I think everyone wonders whether they would have the courage to save someone’s life if they were given the chance. Would you risk your life to pull someone out of a burning building? Would you jump in the water to save someone who was drowning?
I know someone who saw a car crash; he immediately ran and tried to get the person out of the rolled-over car. “Weren’t you afraid the car would blow up?” I asked him.
“What would I do?” he answered. “Just stand far away and watch the person bleed to death? I didn’t even think about it. They needed help and so I helped them.”
I had a conversation with one of my friends the other day; he was the first person I’ve told outside my family that I’m thinking of being a kidney donor. I asked him, “Would you jump into the water to save a drowning person, even if you knew you might be risking your own life?” Without an instant’s pause he answered, “Absolutely. Last year I jumped into a frozen river to save my dog’s life! She’d been walking on the ice and fell through, and I knew I had to save her.”
I know a lot of people with courage like that. Years ago, my husband and I were driving late one night in downtown Winnipeg and we saw a couple of teenagers having a fight. One girl had another girl down on the ground and was banging her head against the sidewalk. A large group of teenagers was grouped around them, watching. My husband screeched the car to a halt and jumped out and ran to help the girl on the ground. He didn’t think for a minute that someone might attack him, or that maybe someone had a knife. Someone needed help and he helped.

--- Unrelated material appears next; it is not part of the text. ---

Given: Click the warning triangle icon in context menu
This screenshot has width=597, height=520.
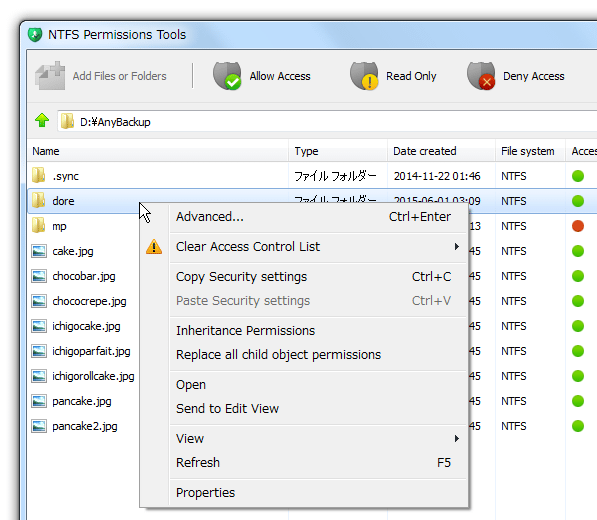Looking at the screenshot, I should pyautogui.click(x=154, y=247).

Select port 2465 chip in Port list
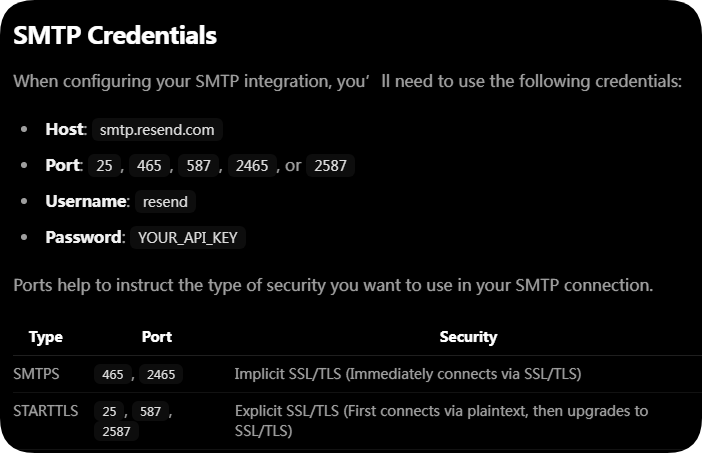point(252,166)
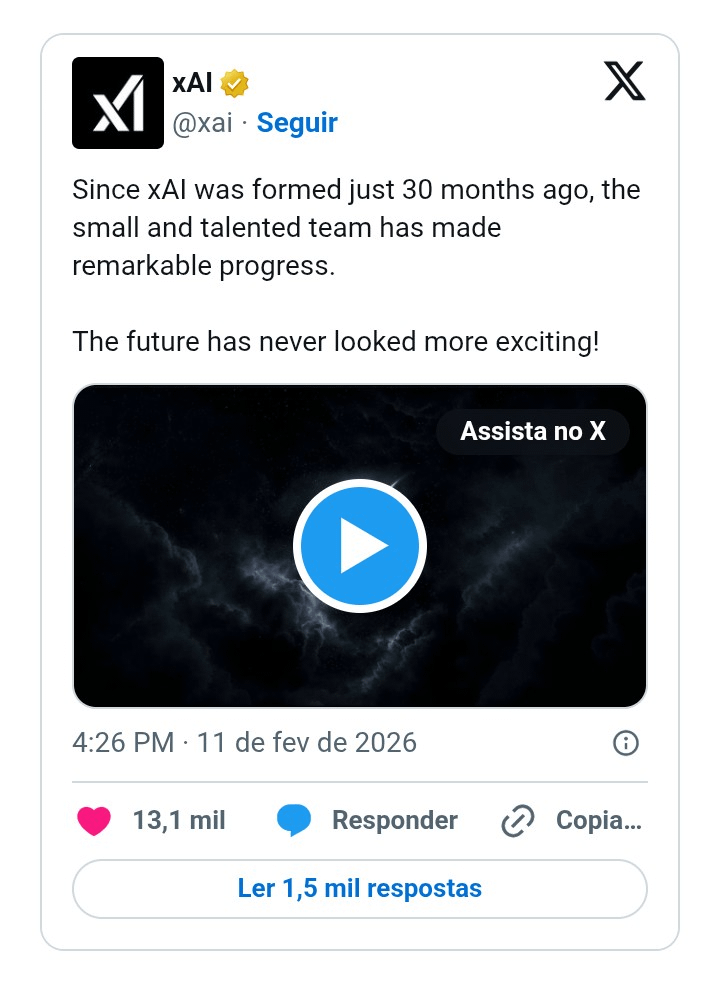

Kidney donation is a bit different because it’s nothing fast. It’s courage in slow motion. Someone is dying, and you save their life; but it takes a lot of time. You have to do a bunch of tests and meet a lot of people, and have an operation and recover. But in the end the result is the same. You save a life. I want to be the type of person who would save someone’s life. Maybe I will get a chance to do this. I hope so.